PROBLEM STATEMENT: Edit the lines from the one holding "Where should I click to: Click the Open" through the one holding "click(x=370, y=55)", both included, by changing "icon" to "symbol" and leaving everything else as it is. Return only those lines.

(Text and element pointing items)
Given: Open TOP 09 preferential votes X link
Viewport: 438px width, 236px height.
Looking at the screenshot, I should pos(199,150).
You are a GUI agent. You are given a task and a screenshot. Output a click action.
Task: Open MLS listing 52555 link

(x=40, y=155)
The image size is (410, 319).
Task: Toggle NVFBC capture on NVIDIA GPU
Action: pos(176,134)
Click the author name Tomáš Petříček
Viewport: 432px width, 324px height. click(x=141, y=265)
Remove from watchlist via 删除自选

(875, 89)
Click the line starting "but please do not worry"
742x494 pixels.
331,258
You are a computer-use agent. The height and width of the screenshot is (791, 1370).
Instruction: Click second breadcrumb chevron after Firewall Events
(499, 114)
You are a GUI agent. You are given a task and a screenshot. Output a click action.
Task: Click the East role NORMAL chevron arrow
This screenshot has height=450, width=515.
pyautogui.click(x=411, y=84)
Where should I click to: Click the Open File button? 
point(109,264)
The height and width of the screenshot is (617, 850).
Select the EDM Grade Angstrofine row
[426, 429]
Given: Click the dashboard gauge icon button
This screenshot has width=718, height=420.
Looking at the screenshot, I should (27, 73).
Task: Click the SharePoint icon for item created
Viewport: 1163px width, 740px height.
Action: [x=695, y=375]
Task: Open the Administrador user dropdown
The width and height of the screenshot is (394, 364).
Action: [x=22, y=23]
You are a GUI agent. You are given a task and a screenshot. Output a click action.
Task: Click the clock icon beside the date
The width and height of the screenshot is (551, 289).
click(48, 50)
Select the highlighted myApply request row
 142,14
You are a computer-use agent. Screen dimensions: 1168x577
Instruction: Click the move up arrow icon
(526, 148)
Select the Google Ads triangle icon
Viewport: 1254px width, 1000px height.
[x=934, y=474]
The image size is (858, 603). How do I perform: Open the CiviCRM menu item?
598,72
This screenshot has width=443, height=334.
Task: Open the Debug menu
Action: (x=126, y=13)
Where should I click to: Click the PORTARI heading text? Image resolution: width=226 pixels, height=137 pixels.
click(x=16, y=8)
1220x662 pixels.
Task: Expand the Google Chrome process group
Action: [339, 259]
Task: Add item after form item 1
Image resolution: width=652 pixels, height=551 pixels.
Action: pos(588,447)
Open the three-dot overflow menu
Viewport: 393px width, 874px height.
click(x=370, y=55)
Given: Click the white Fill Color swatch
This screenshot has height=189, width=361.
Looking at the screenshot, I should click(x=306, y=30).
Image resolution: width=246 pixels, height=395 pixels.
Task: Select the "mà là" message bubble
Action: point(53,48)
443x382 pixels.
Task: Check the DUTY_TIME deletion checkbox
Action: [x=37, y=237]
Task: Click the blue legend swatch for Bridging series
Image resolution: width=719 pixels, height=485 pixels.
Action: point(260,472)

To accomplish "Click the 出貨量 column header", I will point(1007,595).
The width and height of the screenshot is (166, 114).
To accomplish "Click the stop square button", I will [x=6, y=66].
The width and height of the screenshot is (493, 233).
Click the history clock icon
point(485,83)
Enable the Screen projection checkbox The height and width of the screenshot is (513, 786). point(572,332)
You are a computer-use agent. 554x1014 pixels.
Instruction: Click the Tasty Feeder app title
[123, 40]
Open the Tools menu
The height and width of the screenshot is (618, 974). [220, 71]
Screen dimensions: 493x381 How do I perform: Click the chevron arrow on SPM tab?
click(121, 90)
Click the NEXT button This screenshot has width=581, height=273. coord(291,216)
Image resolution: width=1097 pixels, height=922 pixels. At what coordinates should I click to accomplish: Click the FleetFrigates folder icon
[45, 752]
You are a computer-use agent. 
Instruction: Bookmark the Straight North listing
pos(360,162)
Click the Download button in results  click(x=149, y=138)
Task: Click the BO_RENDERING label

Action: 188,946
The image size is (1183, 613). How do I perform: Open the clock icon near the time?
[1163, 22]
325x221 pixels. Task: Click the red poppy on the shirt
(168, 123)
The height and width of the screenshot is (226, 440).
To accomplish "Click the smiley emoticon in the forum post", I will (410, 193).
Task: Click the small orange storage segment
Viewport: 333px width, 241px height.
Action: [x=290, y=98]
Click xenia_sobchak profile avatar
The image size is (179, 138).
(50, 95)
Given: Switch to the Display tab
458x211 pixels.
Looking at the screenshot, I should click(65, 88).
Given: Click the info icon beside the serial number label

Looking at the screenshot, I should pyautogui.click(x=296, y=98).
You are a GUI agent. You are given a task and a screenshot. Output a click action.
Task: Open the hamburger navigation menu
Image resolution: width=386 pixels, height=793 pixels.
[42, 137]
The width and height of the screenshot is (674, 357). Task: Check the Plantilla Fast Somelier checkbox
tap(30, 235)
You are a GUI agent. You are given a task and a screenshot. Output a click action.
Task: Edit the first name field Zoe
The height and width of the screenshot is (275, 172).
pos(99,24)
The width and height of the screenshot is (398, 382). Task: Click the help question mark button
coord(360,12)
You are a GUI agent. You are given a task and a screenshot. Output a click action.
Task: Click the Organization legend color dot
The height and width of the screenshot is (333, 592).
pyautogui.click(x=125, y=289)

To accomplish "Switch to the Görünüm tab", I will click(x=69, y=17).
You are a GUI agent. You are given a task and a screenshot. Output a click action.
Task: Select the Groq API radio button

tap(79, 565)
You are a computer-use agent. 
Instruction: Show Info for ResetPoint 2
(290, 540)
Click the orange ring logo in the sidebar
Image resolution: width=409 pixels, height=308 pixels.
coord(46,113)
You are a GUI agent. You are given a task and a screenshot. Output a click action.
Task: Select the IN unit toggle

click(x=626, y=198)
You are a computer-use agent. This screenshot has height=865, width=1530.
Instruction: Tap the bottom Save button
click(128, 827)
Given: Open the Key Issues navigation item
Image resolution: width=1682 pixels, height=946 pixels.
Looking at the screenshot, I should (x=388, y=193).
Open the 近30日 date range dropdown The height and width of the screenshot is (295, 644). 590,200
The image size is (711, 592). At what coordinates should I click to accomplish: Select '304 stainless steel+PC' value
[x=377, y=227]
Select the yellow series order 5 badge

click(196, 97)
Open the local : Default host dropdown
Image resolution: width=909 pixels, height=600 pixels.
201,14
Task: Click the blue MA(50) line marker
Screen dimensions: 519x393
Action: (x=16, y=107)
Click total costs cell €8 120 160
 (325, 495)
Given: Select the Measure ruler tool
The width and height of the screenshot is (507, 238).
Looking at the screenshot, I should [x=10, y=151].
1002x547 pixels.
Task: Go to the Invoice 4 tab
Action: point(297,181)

ANSWER TO THE PROBLEM:
Where should I click to: Click the Open File button? 
point(109,264)
The height and width of the screenshot is (617, 850).
Select the EDM Grade Angstrofine row
[426, 429]
Given: Click the dashboard gauge symbol button
This screenshot has width=718, height=420.
Looking at the screenshot, I should (27, 73).
Task: Click the SharePoint symbol for item created
Viewport: 1163px width, 740px height.
Action: [x=695, y=375]
Task: Open the Administrador user dropdown
The width and height of the screenshot is (394, 364).
Action: [x=22, y=23]
You are a GUI agent. You are given a task and a screenshot. Output a click action.
Task: Click the clock symbol beside the date
The width and height of the screenshot is (551, 289).
click(48, 50)
Select the highlighted myApply request row
 142,14
You are a computer-use agent. Screen dimensions: 1168x577
Instruction: Click the move up arrow symbol
(526, 148)
Select the Google Ads triangle symbol
Viewport: 1254px width, 1000px height.
[x=934, y=474]
The image size is (858, 603). How do I perform: Open the CiviCRM menu item?
598,72
This screenshot has width=443, height=334.
Task: Open the Debug menu
Action: (x=126, y=13)
Where should I click to: Click the PORTARI heading text? Image resolution: width=226 pixels, height=137 pixels.
click(x=16, y=8)
1220x662 pixels.
Task: Expand the Google Chrome process group
Action: [339, 259]
Task: Add item after form item 1
Image resolution: width=652 pixels, height=551 pixels.
Action: pos(588,447)
Open the three-dot overflow menu
Viewport: 393px width, 874px height.
click(x=370, y=55)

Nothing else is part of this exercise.